I had a mastectomy followed by extensive chemotherapy and radiotherapy in August 2008. Everything seemed to be going fine and I was down to twelve monthly check-ups (though some people found it a little odd that all the check-up consisted of was a feel around the area of my breast removal and a mammogram on the other breast). The last check up was a couple of months ago and a few weeks later I developed a chest infection which after three lots of anti-biotics they couldn’t shift, I could hardly breathe, so they drained my right lung of two and a half litres of fluid. They performed a pleuridisis to re-fix my lung to the chest wall and the fluid they’d removed contained breast cancer cells which were also found in the area between my breasts (can’t remember the medical term for that part of the body is called!) and after scans it’s also been found in my bones!
I’m terrified but whats really scaring me is although theres no excess fluid in my lung I’m still very breathless after only walking from one room to another, I also find I’ve no appetite and it keeps feeling as if somethings stuck in my throat all the time and I’m finding it very hard to cough up cataarh.
Is there anyone out there with similar symptoms? I’m going for a detailed MRI scan tomorrow.
Bowders,
Can’t help with your symptoms I’m afraid but I think there is a lung mets thread which you might find useful.
Just wanted to say that I hope the MRI goes smoothly tomorrow and you will get a better idea of what is going on and what treatment plan you will have. I’m sorry you’ve had such awful news and it wil take time to take it all in but when you have a clearer picture you’ll be able to start preparing yourself emotionally. My thoughts are with you
Helhel,good luck with first zometa tomorrow am sure it’ll be fine. Yes lovely weather here in Sussex too
Ozzie that was a great post really cheered me up and made me smile, hope you had a lovely birthday!
Gingerbud, will be thinking of you too, hope scans go well and no nasty surprises, let us know how you get on.
Hi Bowders. Just wanted to say that I had this procedure done about 6 months ago, and I too, was left very breathless up until fairly recently really. Most people at the hospital have said that it’s quite normal, so I wouldn’t worry unduly about that aspect of it. Good luck with it all
Any kind of cancer aside, your body has been through some pretty major stuff recently and a serious chest infection is always going to make you feel wiped out.
Just like you wouldn’t expect to go jogging after a hip replacement, you need to give your lungs time to recover.
Hope the MRI went well and you get the results soon. Keep us posted…
Have had my first bone infusion. Unremarkable procedure despite me being as strung out before hand as a violin string!

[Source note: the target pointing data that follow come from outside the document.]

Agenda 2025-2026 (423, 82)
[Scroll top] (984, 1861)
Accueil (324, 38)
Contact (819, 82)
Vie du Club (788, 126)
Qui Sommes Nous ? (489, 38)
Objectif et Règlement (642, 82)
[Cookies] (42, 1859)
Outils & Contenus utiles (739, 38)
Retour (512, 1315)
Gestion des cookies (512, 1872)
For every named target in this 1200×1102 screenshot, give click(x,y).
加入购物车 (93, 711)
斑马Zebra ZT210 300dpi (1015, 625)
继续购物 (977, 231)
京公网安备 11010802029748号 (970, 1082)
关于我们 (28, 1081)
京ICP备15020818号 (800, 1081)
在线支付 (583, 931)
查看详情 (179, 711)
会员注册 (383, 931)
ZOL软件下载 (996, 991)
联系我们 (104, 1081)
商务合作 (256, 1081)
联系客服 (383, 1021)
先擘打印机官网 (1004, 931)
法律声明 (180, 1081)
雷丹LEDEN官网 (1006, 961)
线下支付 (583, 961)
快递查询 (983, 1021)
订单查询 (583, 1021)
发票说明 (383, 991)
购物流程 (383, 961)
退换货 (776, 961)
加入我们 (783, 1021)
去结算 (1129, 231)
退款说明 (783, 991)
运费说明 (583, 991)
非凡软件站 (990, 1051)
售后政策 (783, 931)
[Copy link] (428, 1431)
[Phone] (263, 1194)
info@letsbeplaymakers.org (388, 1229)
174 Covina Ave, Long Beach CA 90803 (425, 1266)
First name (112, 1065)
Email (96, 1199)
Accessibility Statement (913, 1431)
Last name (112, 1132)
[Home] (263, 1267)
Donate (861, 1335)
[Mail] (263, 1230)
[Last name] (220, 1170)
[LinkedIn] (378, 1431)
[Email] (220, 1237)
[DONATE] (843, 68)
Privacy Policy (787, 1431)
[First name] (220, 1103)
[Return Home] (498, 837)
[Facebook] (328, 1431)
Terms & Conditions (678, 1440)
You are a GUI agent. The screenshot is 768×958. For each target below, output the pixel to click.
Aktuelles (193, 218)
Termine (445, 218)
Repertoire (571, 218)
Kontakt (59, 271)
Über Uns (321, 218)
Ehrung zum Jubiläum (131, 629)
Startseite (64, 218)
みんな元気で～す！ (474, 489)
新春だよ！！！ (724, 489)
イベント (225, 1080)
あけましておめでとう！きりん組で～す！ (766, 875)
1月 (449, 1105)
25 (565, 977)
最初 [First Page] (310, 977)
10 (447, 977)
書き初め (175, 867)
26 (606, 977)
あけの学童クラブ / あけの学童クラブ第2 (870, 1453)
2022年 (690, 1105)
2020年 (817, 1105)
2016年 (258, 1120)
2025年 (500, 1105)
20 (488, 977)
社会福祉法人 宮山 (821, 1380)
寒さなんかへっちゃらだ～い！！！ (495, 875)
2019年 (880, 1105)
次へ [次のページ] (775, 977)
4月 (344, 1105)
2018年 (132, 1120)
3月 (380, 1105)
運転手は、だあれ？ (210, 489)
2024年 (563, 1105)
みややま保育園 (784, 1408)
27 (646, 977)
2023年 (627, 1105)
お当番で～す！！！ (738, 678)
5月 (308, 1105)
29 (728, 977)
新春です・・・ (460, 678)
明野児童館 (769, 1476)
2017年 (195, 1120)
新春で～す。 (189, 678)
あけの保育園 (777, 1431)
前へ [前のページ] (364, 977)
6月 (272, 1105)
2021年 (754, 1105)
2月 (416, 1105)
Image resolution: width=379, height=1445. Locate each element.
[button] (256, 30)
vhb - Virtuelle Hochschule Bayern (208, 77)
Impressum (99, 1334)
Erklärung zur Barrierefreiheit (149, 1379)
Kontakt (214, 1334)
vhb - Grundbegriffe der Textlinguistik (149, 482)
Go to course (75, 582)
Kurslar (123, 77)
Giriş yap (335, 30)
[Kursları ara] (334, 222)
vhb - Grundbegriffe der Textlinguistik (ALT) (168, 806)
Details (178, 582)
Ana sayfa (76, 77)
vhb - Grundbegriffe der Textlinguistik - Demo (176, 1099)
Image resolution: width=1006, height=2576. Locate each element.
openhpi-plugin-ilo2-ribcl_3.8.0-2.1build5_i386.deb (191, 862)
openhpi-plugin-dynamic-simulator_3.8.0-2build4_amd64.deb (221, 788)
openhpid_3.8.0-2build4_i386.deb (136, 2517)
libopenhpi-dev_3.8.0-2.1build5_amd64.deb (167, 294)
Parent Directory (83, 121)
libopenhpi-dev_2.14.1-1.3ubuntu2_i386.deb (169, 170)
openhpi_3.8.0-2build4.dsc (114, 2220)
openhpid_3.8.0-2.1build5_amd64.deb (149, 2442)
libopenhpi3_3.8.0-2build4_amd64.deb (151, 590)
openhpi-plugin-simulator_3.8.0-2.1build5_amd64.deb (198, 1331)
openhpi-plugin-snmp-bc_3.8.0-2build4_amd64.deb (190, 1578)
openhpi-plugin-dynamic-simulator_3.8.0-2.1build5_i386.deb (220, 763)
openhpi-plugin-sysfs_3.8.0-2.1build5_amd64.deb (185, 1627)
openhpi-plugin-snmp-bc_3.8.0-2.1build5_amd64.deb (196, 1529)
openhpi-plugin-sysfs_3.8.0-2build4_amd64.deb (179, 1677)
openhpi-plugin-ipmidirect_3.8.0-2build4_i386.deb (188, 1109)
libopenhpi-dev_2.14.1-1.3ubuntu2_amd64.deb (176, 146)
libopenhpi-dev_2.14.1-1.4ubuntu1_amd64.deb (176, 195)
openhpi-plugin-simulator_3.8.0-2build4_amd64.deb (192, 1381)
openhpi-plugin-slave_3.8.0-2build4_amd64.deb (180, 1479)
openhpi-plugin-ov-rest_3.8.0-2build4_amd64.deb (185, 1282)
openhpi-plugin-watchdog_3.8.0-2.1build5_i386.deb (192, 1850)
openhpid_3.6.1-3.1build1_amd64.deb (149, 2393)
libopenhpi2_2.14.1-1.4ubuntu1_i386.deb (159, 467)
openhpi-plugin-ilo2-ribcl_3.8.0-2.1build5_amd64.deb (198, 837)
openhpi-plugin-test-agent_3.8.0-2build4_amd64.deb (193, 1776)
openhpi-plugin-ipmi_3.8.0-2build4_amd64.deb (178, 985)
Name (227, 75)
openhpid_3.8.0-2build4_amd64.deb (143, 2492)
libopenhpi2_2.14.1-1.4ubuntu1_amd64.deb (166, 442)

Felt fine during and after.
I’ve now had 2 acupuncture sessions and I am feeling alot better generally.
I’ve had a visit from our local hospice with the emphasis on helping anyone who needs it. They have all sorts of treatments that I can take advantage of…and I will. Reiki, aromatherapy, reflexology etc. All free. Well you got to take what is handed out havent you?
I dropped into work to see my collegues and friends. I’ve been away from work for several weeks now but beginning to feel more human again, so intending to return in November on a phased return basis.
Hope everyone on this thread is well and stil enjoying some sunshine, albeit autumnal.